Thème : La plus grande force de l'homme est la non-violence.

Contexte : un village reculé. Scénario joué initialement au XIII° siècle dans le Quercy, mais transposable en méd-fan, où toute époque de notre histoire, admettons jusqu'au début du XX° (Maléfices, constituant un support idéal, sert de base ici.)

A l'origine :
 Enide et Yvon étaient frère et soeur. Inséparables dès leur enfance, l'éveil de leurs sens les amena à commettre la faute suprême, ils s'aimèrent avec passion plongeant ainsi dans l'inceste. Chassés du village par l'opprobre populaire, ils trouvèrent refuge auprès de la vieille Mara à la réputation de sorcière. Elle-même bannie du village des années avant pour avoir dévergondé quelques hommes, elle vivait recluse attendant de pouvoir se venger de cette communauté de rustres. Elle prit les enfants sous sa protection les préparant à servir ses desseins. Elle “bénit” leur amour incestueux en faisant de Enide un redoutable lycanthrope capable de tuer par amour pour son frère.
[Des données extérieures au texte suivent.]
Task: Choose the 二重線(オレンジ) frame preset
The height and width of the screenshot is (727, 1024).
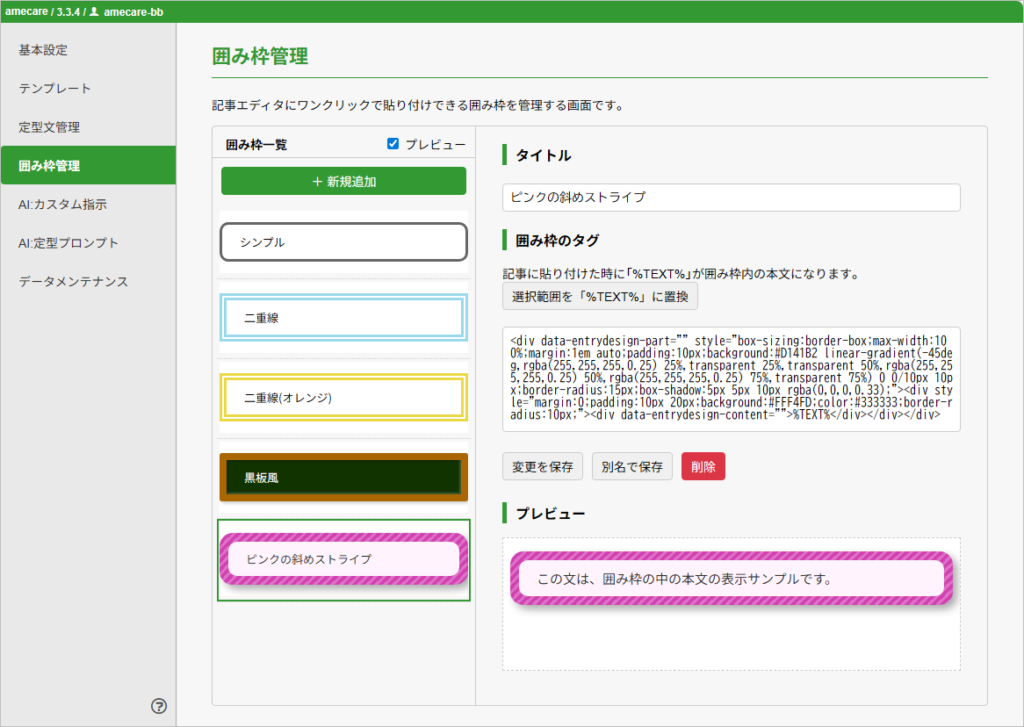Action: pos(344,397)
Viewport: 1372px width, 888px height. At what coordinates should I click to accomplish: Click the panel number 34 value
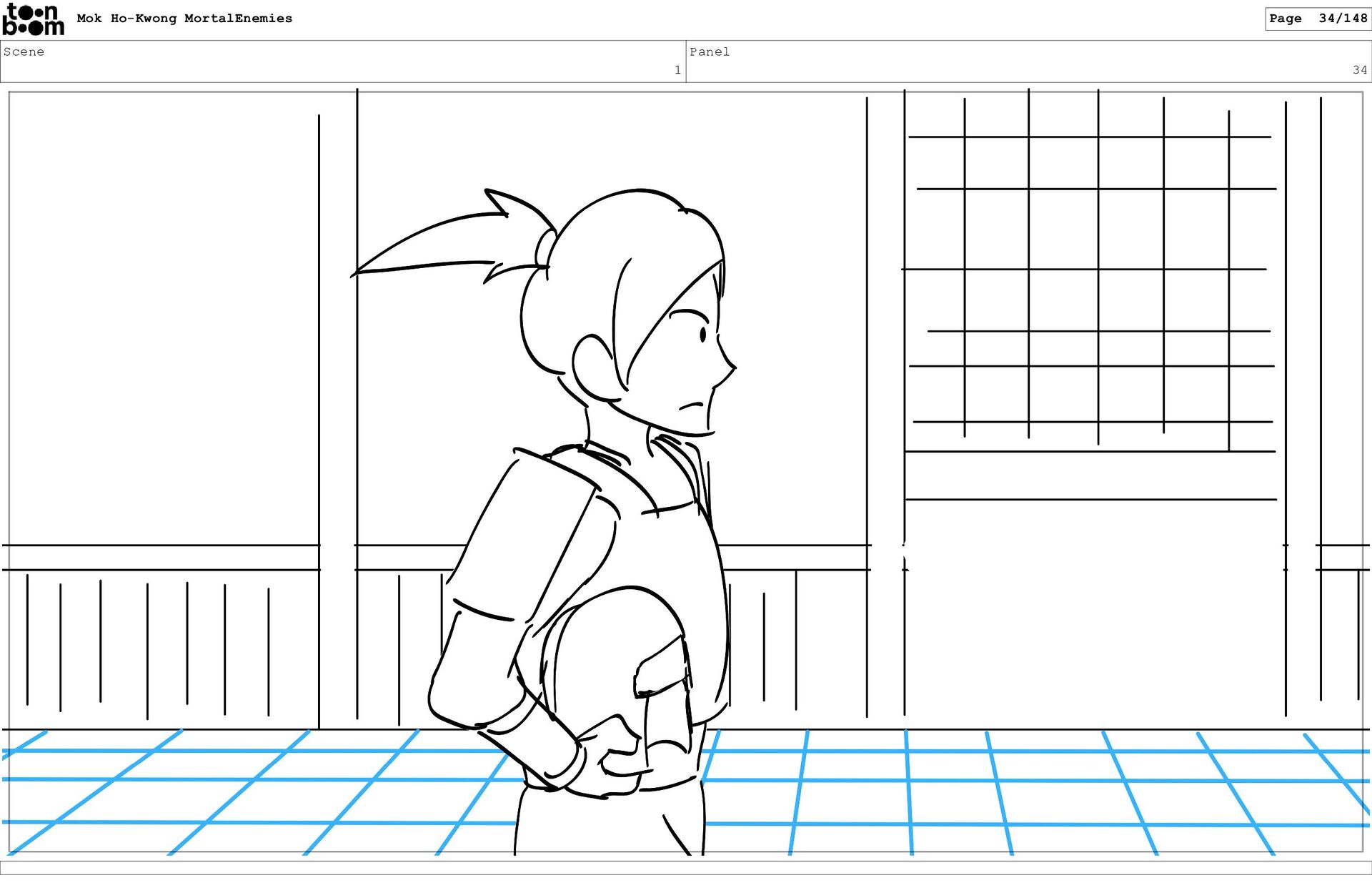coord(1359,70)
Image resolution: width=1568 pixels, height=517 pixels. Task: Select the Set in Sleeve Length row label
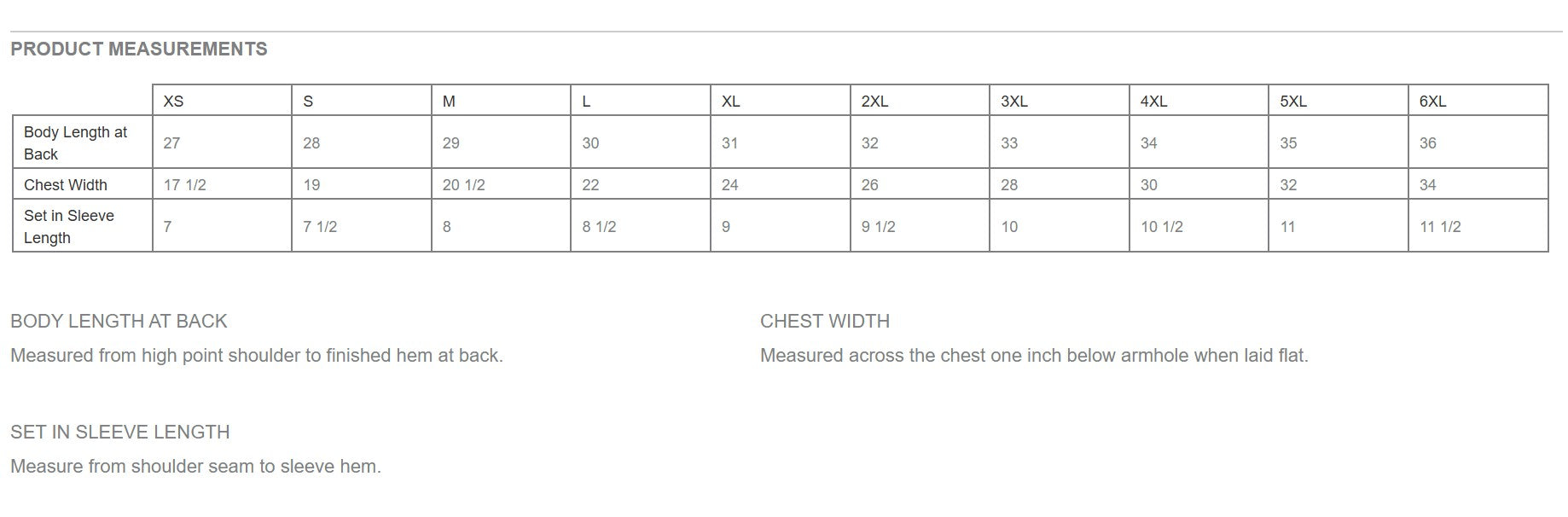68,226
Ainsi la haine des villageois à l'égard du jeune couple ne tarda pas à parsemer les rues du village des premières victimes. Yvon, comprenant cette malédiction abandonna sa soeur, enceinte, pour se jeter avec ferveur dans la Foi. Devenu simple paysan au village, il se mortifia toute sa vie pour sa faute initiale. Un mariage de raison  lui donna deux garçons. L'un quitta le village en ses jeunes années comprenant la malédiction qui pesait sur lui (ancêtre de ”l'élu”, un des Pjs), l'autre débile, fut à l'origine de la lignée de Snok-le-Mité (voir PNJs). Au crépuscule de sa vie, Yvon confessa sa faute de jeunesse au curé de l'époque. Celui-ci, sans le nommer, narra dans son propre journal ce qu'il avait pu apprendre de cette sordide histoire, faisant le lien avec quelques meurtres sanglants inexpliqués (les Pjs pourront trouver ce témoignage en fin de scénario). Enide mourut en accouchant d'une fillette sur laquelle fut transmise la malédiction de la Garquinotte. Chaque fille descendante de Enide tuerait sa mère en naissant et deviendrait lycanthrope pour protéger son “amour”, c'est-à-dire les hommes descendants de la lignée de Yvon. Depuis le départ de l'ancêtre de “l'élu”, la malédiction était en sommeil. L'arrivée de “l'élu” la réactive à son insu.
***************************************
les PJs voyagent pour une quelconque raison. L'un d'entre eux va incidemment retrouver la trace de ses ancêtres maudits.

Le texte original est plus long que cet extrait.